Si des demandeurs d’asile ayants droit à l’aide matérielle de Fedasil et donc de l’État fédéral, ont initialement pris possession de ce bâtiment vide en plein cœur de Bruxelles, c’est parce que le gouvernement belge choisit d’utiliser la crise comme mode de gestion de l’accueil, voire du non-accueil en Belgique.

Contribution externe
Illustration : Vincent Dubois
Illustration : Vincent Dubois

Une carte blanche signée par un collectif de personnalités, membres du comité de soutien aux habitants du Palais des Droits (voir la liste des signataires ci-dessous)

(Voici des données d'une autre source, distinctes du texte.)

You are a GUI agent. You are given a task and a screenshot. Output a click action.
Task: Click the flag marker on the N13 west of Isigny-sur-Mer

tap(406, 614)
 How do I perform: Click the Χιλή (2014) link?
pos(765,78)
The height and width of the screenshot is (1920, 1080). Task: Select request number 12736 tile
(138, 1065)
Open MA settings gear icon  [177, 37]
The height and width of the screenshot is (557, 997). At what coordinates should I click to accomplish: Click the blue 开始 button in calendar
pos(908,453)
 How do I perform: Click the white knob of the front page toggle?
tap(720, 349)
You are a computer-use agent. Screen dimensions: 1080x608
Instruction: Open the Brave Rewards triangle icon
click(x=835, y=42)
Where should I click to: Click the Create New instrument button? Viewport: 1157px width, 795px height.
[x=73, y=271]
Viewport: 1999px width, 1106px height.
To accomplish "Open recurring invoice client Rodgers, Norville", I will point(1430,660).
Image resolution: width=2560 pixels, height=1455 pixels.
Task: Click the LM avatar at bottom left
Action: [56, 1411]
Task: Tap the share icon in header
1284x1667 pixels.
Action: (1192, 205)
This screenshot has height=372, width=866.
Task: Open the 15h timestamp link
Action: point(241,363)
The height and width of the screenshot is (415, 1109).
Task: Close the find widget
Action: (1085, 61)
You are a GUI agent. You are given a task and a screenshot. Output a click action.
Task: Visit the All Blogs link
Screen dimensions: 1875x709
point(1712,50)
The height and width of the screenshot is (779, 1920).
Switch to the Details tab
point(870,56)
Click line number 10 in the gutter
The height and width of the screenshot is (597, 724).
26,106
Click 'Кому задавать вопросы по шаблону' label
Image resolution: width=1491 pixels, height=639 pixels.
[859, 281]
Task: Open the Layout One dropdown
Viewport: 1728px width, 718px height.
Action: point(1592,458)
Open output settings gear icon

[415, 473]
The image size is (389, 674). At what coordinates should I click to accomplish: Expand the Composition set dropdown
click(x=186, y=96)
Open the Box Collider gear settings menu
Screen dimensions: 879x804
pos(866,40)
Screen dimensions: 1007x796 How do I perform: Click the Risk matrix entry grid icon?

Le 21 octobre 2022, le lieu d’accueil de la rue des Palais à Schaerbeek est investi par une poignée de personnes exilées ayant toutes introduit une demande de protection internationale et dormant le long du canal depuis des mois. Celles-ci attendent une réponse structurelle et durable qui relève pourtant de la responsabilité et du devoir du gouvernement fédéral mais qui tarde à venir. Ce dernier, alerté pendant de longs mois par la société civile et les ONG, est conscient de la gravité des conséquences d’une telle situation et des conditions déplorables dans lesquelles ces personnes sont forcées à vivre pendant plus d’une année : dégradation de l’état de santé mentale ; augmentation des cas de maladies en lien direct avec le contexte sanitaire ; épidémies pouvant être contenues par des conditions de vie normales et dignes ; obstacles administratifs.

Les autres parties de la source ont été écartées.